[779]. Поскольку личного фонда Минцлова или собрания его имени на данный момент не существует, дальнейшую судьбу этого черепа пока не удается проследить[780]. В. Г. Ченцова нашла документы, свидетельствующие о том, что глава Св. Евгения из Аравраки вместе с частицей мощей Св. Параскевы были отосланы в дар в Москву в XVII в. с халкидонским архимандритом Матфеем и родственником митрополита Гавриила Дмитрием Юрьевым[781], в этой же статье она высказывает предположение, что культ Св. Евгения Трапезундского впоследствии смешивался с культом Св. Евгения из Аравраки[782]. Так ли это, по аргументации В. Г. Ченцовой, представленной в статье, остается непонятным.
Интересно, что еще в мае Ф. И. Успенский искал икону Св. Евгения в городе, но не нашел ни одной и даже не понял, с чем это связано, учитывая, что Св. Евгений был покровителем города[783]. Как запишет в дневнике С. Р. Минцлов: «Успенский весьма негодовал на греков: “Помилуйте!” – говорил он, поминутно разводя по своей привычке руками: я весь город перерыл и исходил в поисках иконы Св. Евгения. Нет ее нигде! А ведь это патрон, паладин города. Всё эти господа позабыли, одна нажива у них на уме!»[784]. После возвращения в Петербург Ф. И. Успенский продолжит изучение культа Св. Евгения в Трапезунде. Личным письмом на имя графини П. С. Уваровой (рис. 13А) Ф. И. Успенский сообщит, что ищет икону св. Евгения (его изображение было найдено в дворцовой церкви) или любые изображения для Н. Б. Бакланова[785]: «Между прочим внимание мое остановилось на том обстоятельстве, что в нынешнем Трапезуйте совсем угасла память о Св. Евгении, государственном патроне города и империи, с именем которого тесно связаны судьбы трапезунтской империи. Два-три фресковый изображения, сохранившие лик Евгения на древних памятниках, там пострадали от турецкой руки и от времени, что снятые с них фотографии не дали ничего положительного. В современных трапезунтских церквах не оказалось ни одной иконы св. Евгения. Старая церковь Евгения, нынешняя мечеть Ени Джума, хотя заведомо сохранившая роспись под штукатуркой, не была еще подвергнута мной исследованию в прошедшее лето.

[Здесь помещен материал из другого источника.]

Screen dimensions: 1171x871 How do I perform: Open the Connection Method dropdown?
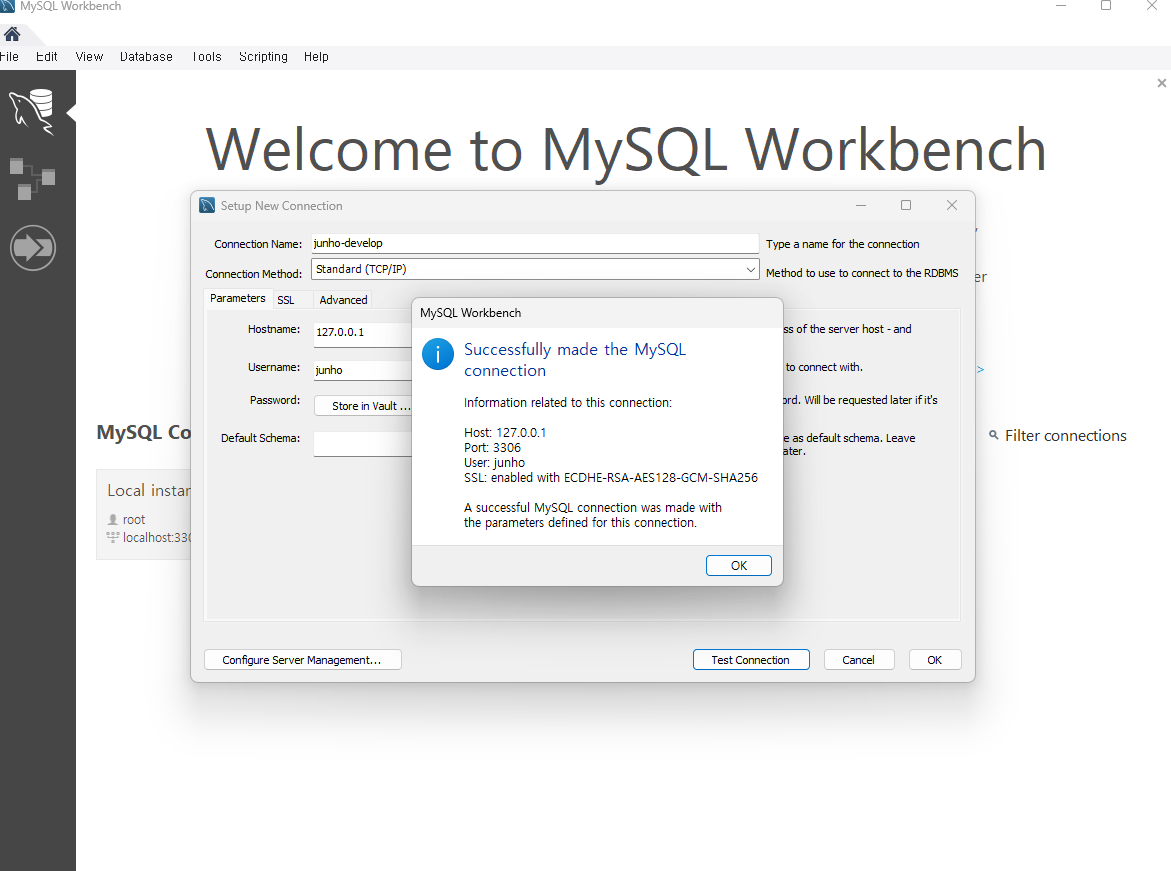click(750, 269)

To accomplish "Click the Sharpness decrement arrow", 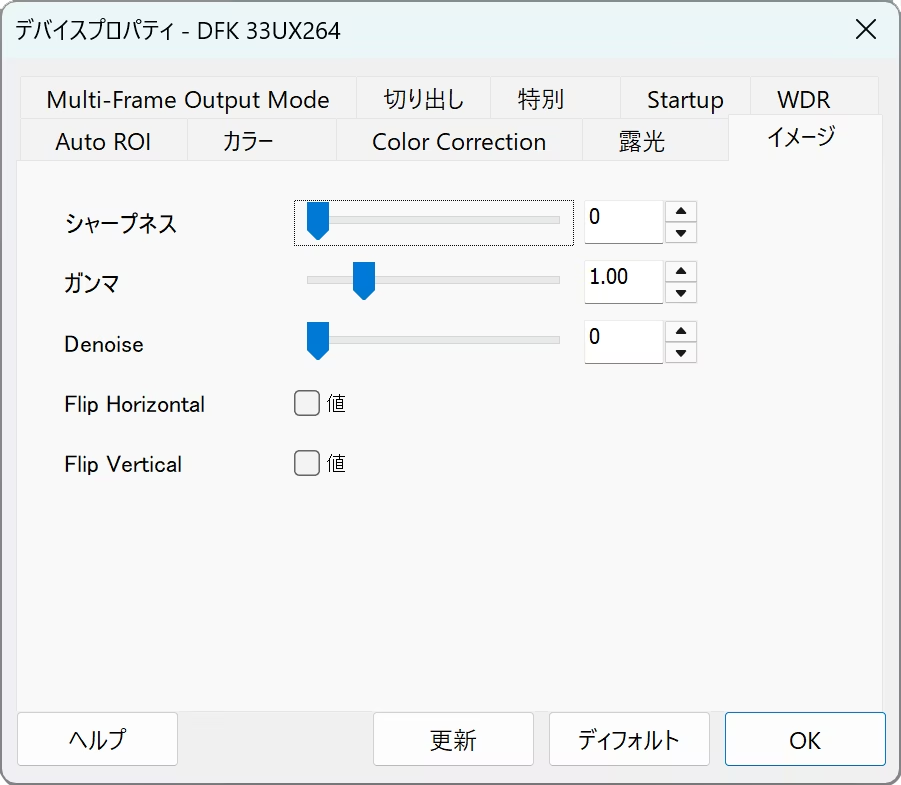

Теперь возникает вопрос: не окажется ли в московских собраниях и коллекциях иконы Св. Евгения. Имея в виду и древние, и новые связи между Россией и Трапезунтом, (Л. 44) я не находил бы слишком смелым это предположение. Итак, моя покорнейшая просьба заключается в том, чтобы найти возможность собрать справки в Москве об иконе Св. Евгения[786]. <…> При отъезде из Трапезунта я получил от фотографа А. В. Лядова довольно большой снимок головы св. Евгения из дворцовой церкви, так что у меня теперь имеются все необходимые материалы для иконы Св. Евгения, над которой я начал уже работать в надежде, что Вы не откажете в покорнейшей просьбе исходатайствовать, чтобы эта икона была заказана для меня»[787].
В протоколах заседания Общества по поводу иконы академику был дан ответ, «что в святцах имеется указание на св. Евгения Трапезундского и что изображение его находится на монетах трапезундских, икон же этого Евгения Обществунеизвестно»[788].
Источники также указывают на то, что все члены экспедиции знали о наличии пещеры Св. Евгения, о ней писал и Минцлов: «В одном из оврагов под дворцом имеется пещера, в которой жил и затем был замучен св. Евгений, покровитель Трапезонда. Турки запрещали даже подходить к его пещере»[789]. Однако сил и времени на их исследование уже не оставалось, сохранились лишь свидетельства о том, что предпринимались меры по охране пещер -в основном этим занимался археолог и доброволец-санитар Ф. Μ. Морозов (см. § 3.3).
§ 3.6. Дальнейшие планы участников по изучению Трапезунда
Коллективное издание трудов экспедиции не осуществилось, но из переписки участников экспедиции становится понятно, что обработка материалов некоторое время велась всеми.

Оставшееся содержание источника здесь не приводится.